• _Assignment_
Only those lines in the data below from the line containing "help with blogger (548, 2276)" through the line containing "Annie Barrows (340, 2169)", both included, should be restated word for word.

Stored records

---*---

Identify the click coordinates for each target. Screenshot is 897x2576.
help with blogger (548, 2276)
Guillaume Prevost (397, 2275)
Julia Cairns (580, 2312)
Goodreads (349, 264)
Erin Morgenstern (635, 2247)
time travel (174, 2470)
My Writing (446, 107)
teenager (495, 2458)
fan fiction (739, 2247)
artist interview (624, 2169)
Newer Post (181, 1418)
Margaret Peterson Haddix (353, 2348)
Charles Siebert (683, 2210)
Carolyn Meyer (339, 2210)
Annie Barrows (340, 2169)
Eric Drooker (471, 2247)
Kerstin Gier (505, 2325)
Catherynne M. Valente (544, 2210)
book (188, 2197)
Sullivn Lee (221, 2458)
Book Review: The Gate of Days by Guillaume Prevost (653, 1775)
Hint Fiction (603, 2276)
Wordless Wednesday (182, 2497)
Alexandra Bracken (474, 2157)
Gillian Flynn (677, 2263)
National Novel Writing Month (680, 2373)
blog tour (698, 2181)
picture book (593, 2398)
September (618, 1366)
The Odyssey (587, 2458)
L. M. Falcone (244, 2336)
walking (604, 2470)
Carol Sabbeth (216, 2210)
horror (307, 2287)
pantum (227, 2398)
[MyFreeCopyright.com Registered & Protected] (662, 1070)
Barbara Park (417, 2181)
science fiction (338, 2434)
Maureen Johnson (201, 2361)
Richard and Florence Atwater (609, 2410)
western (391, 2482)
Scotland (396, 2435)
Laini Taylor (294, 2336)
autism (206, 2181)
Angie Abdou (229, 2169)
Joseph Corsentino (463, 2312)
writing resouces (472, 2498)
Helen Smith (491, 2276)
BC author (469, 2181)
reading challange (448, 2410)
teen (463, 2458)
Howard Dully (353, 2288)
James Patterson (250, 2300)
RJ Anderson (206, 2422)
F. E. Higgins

---*---

• _Answer to this task_
help with blogger (548, 2276)
Guillaume Prevost (397, 2275)
Julia Cairns (580, 2312)
Goodreads (349, 264)
Erin Morgenstern (635, 2247)
time travel (174, 2470)
My Writing (446, 107)
teenager (495, 2458)
fan fiction (739, 2247)
artist interview (624, 2169)
Newer Post (181, 1418)
Margaret Peterson Haddix (353, 2348)
Charles Siebert (683, 2210)
Carolyn Meyer (339, 2210)
Annie Barrows (340, 2169)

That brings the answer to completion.